A three-member panel of the Colorado
Court of Appeals on Thursday unanimously upheld an administrative law
judge's ruling against a baker who refused to make a wedding cake for
a gay couple.
In 2012, Denver-based Masterpiece
Cakeshop owner Jack Phillips refused to consider baking a cake for
Dave Mullins and Charlie Craig. The men married in Massachusetts and
wanted to buy a cake from Phillips for their Denver reception.
Phillips said that serving the couple would violate his religious
faith. Colorado at the time recognized gay and lesbian couples with
civil unions, not marriage.
The couple sued, saying that Phillips'
faith does not give him a right to discriminate.
Judge Robert N. Spencer in 2013 ruled
against Phillips, saying that he had violated the state's civil
rights law.
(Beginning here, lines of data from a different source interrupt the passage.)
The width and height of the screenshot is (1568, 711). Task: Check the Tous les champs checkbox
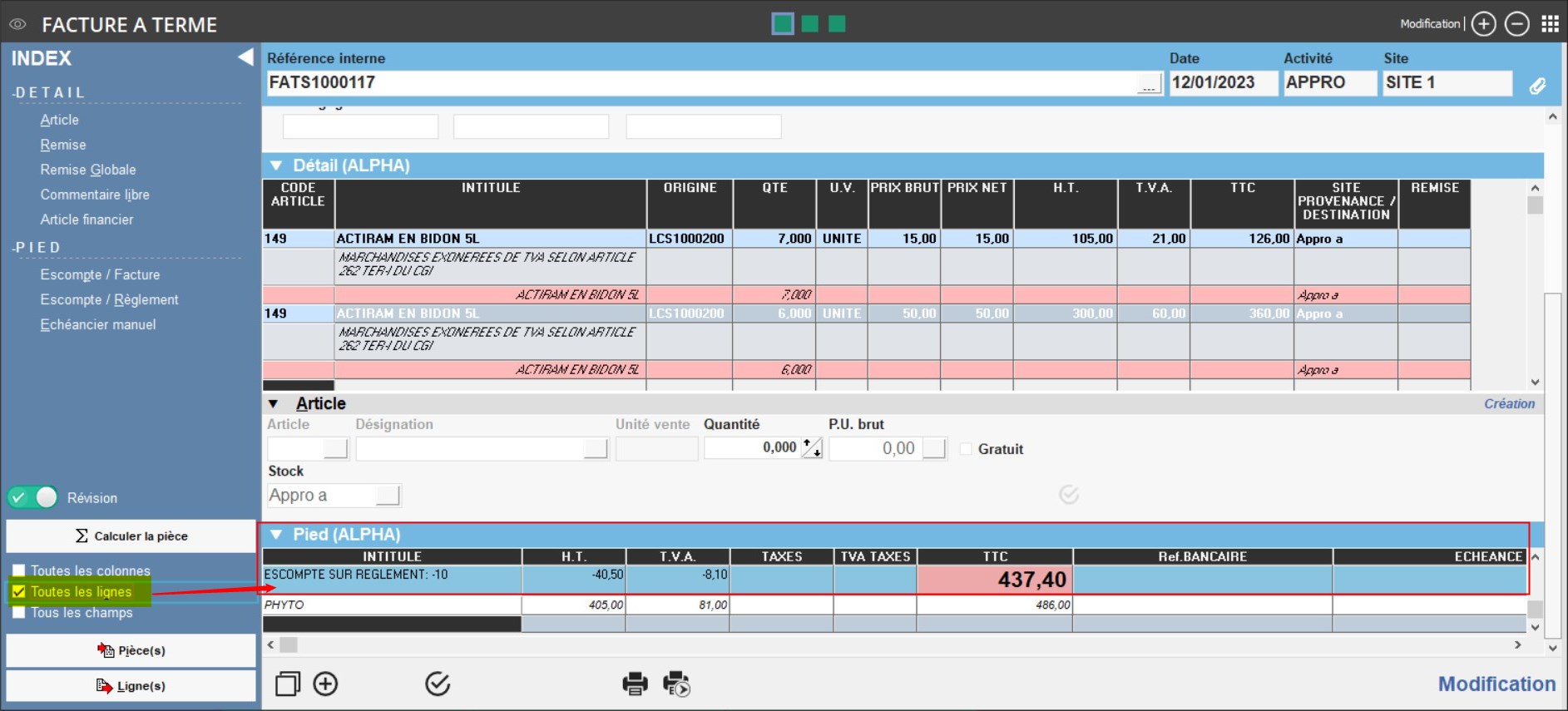pyautogui.click(x=19, y=613)
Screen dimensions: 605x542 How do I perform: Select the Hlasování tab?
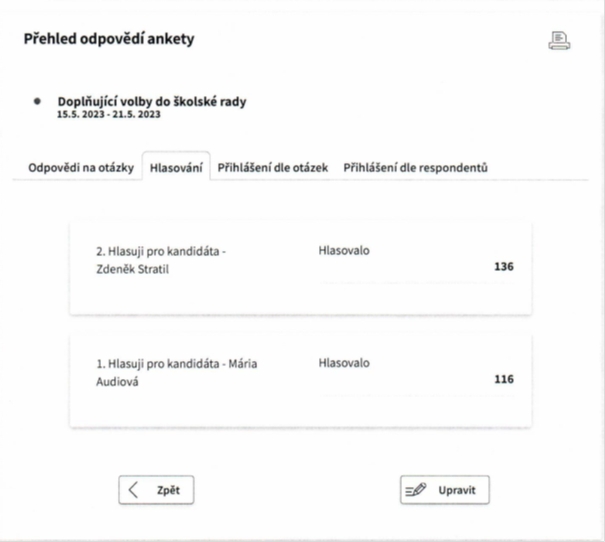(176, 168)
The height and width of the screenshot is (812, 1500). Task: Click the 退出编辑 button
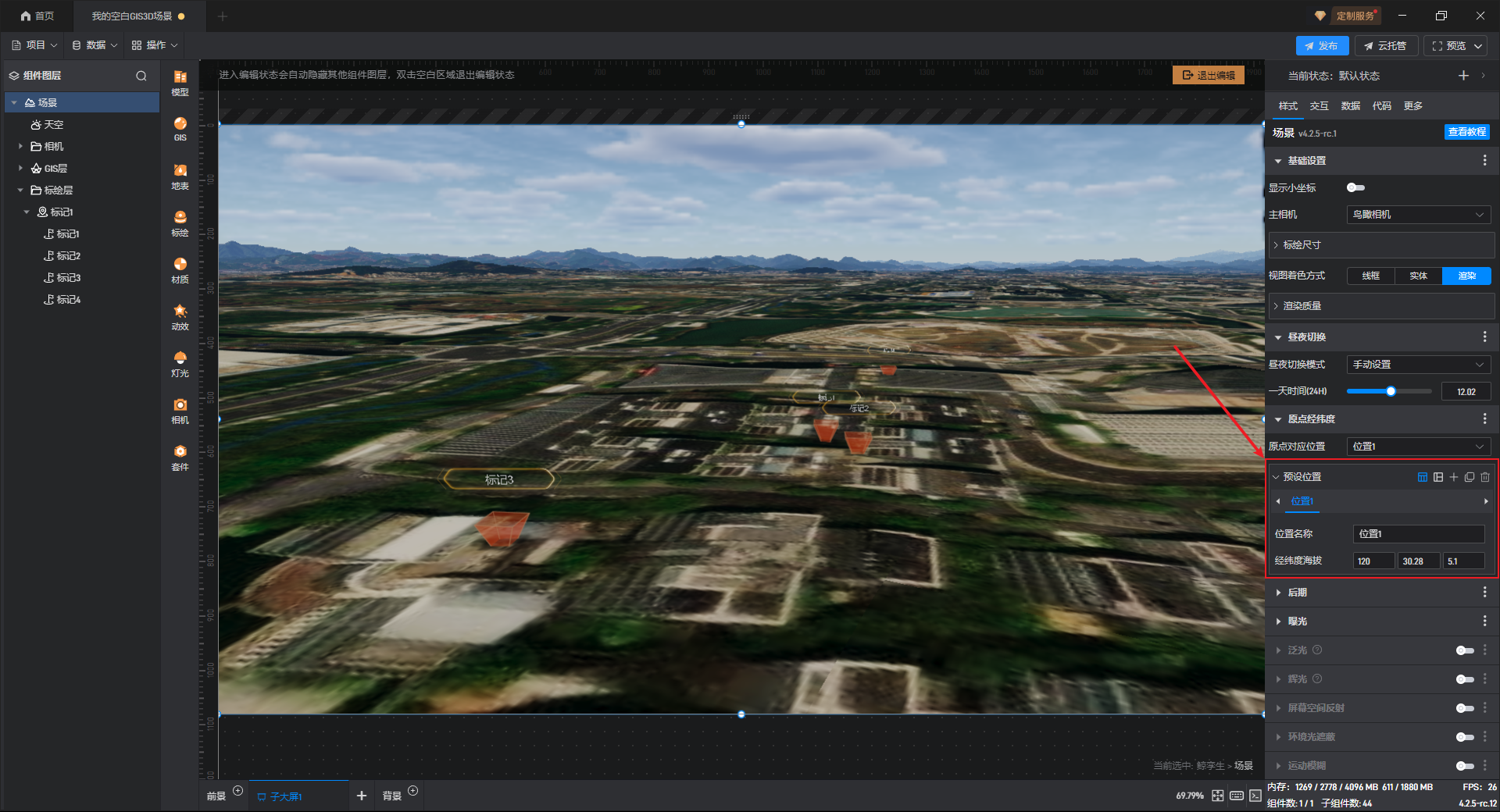click(1208, 75)
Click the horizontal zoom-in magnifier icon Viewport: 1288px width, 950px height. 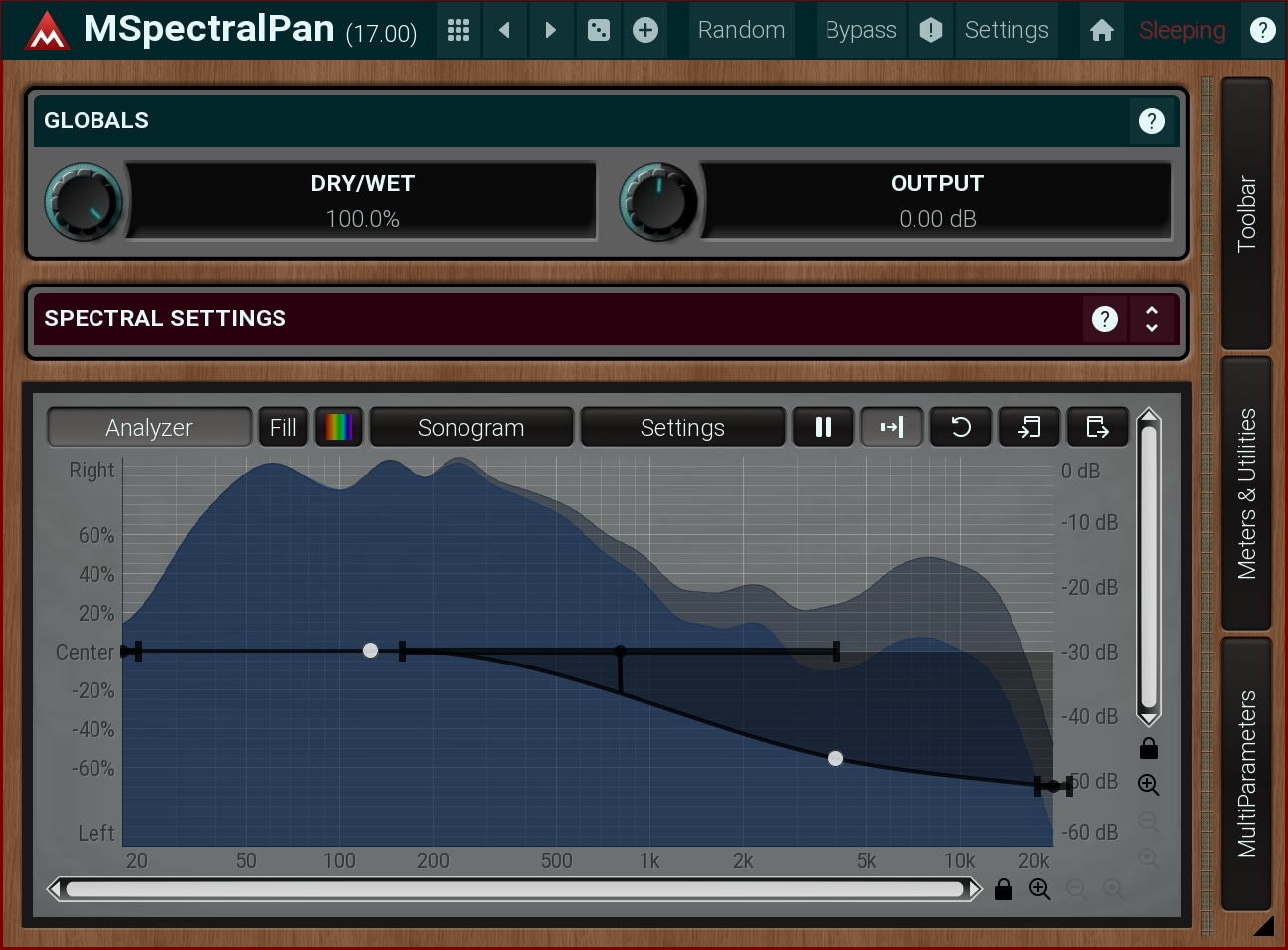coord(1039,889)
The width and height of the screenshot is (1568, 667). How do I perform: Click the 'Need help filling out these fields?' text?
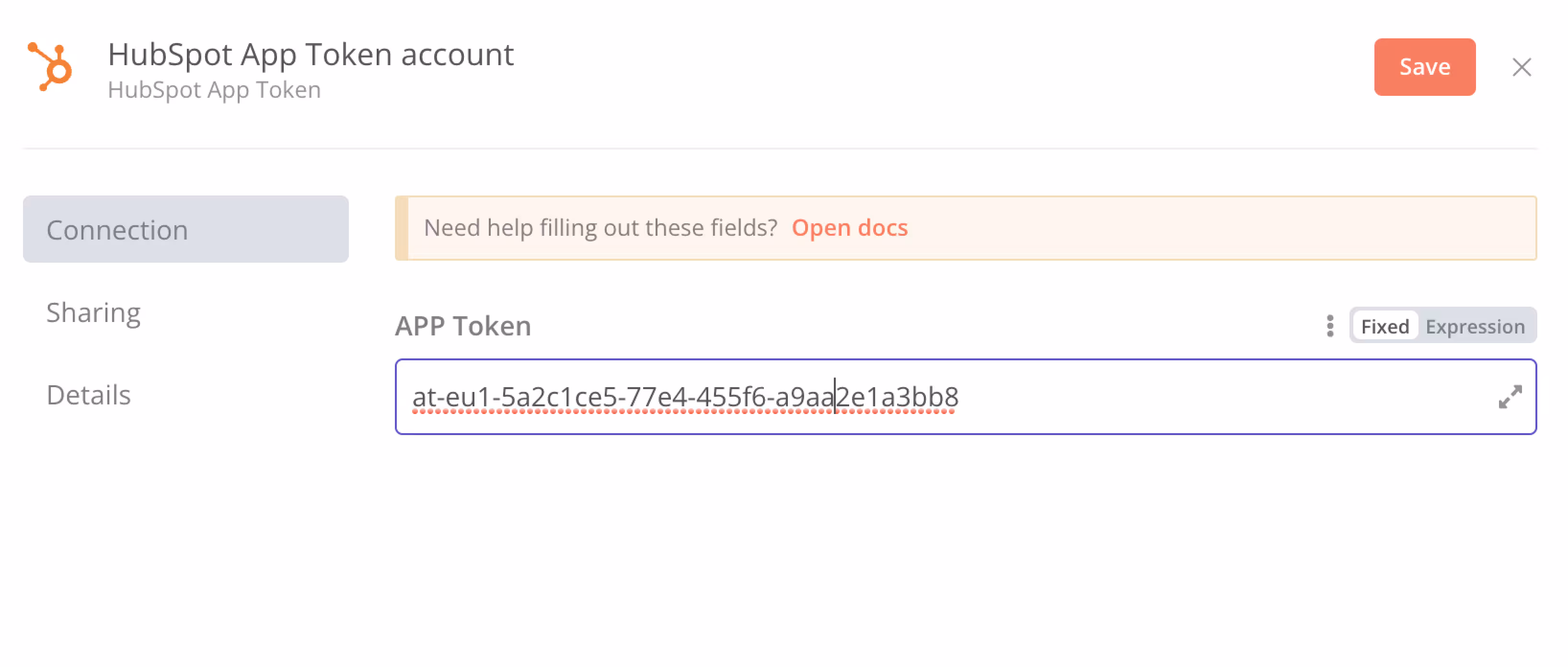tap(600, 228)
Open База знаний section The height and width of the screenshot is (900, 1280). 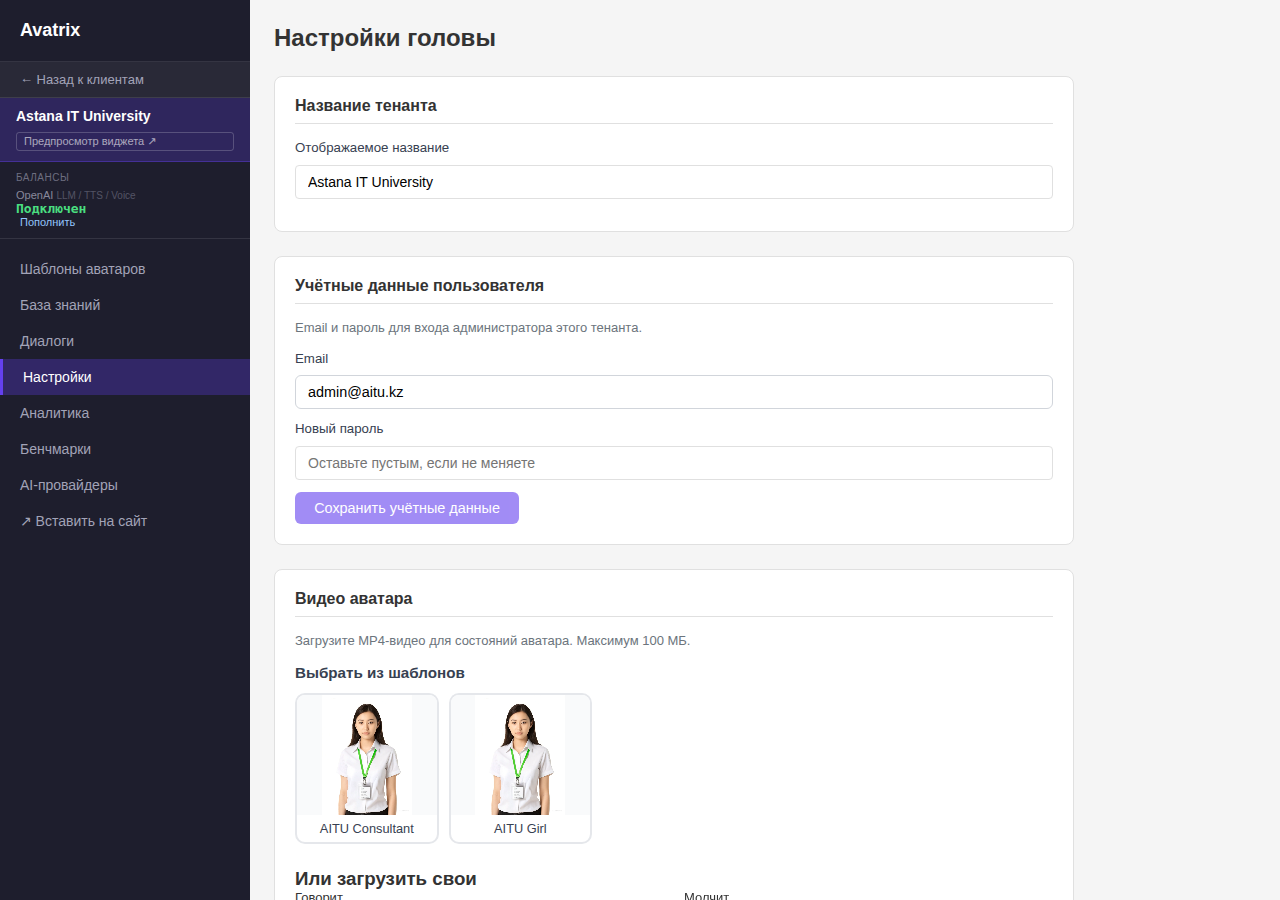(60, 305)
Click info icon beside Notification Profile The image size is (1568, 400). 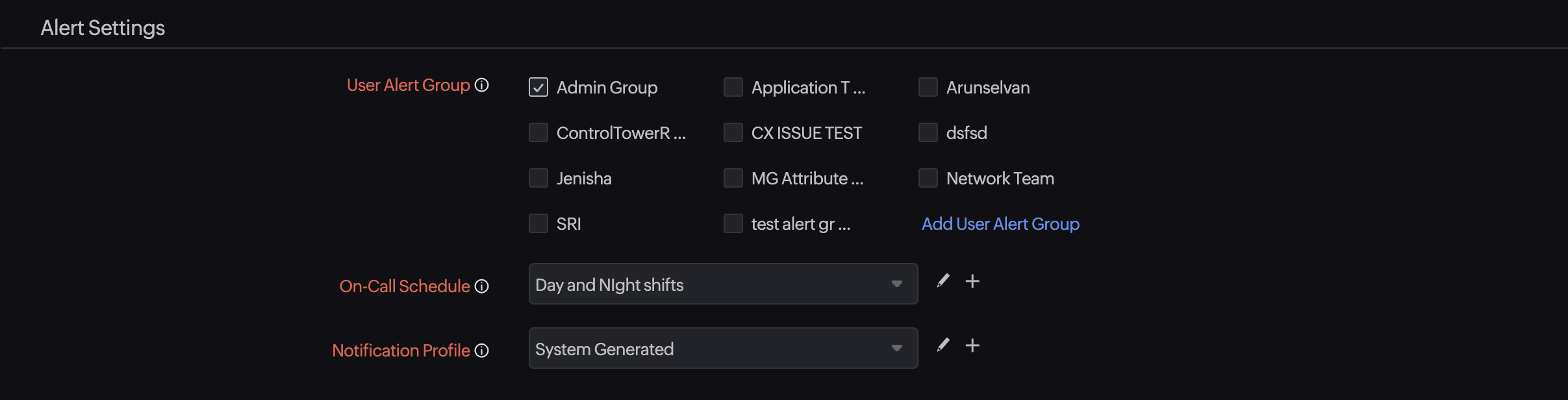481,351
A seven-member panel of Colorado's Civil Rights
Commission unanimously upheld the ruling last year.
In Thursday's ruling, the appeals court
said that it disagreed with Phillips' argument that baking a cake for
a gay couple is tantamount to an endorsement of marriage equality.
“Nothing in the record supports the
conclusion that a reasonable observer would interpret Masterpiece's
providing a wedding cake for a same-sex couple as an endorsement of
same-sex marriage rather than a reflection of its desire to conduct
business in accordance with Colorado's public accommodations law,”
the court said in its 66-page ruling.